=== MATERIALS PROVIDED ===

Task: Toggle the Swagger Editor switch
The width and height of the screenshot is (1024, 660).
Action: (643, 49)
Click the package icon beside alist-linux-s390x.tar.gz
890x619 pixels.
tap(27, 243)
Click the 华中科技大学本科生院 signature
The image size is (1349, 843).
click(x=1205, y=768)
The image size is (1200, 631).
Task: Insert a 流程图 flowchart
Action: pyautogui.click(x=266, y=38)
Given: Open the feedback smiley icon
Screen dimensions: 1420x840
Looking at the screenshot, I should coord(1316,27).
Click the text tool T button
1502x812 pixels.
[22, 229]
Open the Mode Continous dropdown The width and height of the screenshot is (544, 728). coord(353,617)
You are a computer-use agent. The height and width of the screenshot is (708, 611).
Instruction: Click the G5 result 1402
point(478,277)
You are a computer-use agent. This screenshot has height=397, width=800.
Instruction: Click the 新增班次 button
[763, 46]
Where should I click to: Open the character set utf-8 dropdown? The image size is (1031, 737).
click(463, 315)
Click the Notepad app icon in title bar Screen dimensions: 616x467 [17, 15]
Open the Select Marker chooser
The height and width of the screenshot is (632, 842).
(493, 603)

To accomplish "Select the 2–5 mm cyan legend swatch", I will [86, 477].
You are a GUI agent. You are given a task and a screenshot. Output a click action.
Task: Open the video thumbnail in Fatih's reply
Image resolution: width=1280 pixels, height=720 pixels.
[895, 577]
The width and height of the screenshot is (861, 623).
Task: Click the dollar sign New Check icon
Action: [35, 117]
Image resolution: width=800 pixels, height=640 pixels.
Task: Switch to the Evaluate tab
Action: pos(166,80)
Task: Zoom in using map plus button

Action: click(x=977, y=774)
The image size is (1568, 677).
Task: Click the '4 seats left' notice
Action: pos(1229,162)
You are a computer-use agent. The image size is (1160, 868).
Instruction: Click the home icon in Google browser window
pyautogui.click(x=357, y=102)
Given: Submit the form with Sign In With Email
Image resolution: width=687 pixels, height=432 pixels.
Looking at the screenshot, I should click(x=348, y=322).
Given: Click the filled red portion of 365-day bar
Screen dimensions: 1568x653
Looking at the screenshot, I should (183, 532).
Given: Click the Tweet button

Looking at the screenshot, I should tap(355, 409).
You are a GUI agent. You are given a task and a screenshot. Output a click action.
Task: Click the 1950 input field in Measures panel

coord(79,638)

===

TASK BRIEF. Start with the line above that contains "The height and width of the screenshot is (632, 842)." and stop after the line that contains "Task: Open the". Output those lines exactly, and only those.

ANSWER TO THE EXERCISE.
The height and width of the screenshot is (632, 842).
(493, 603)

To accomplish "Select the 2–5 mm cyan legend swatch", I will [86, 477].
You are a GUI agent. You are given a task and a screenshot. Output a click action.
Task: Open the video thumbnail in Fatih's reply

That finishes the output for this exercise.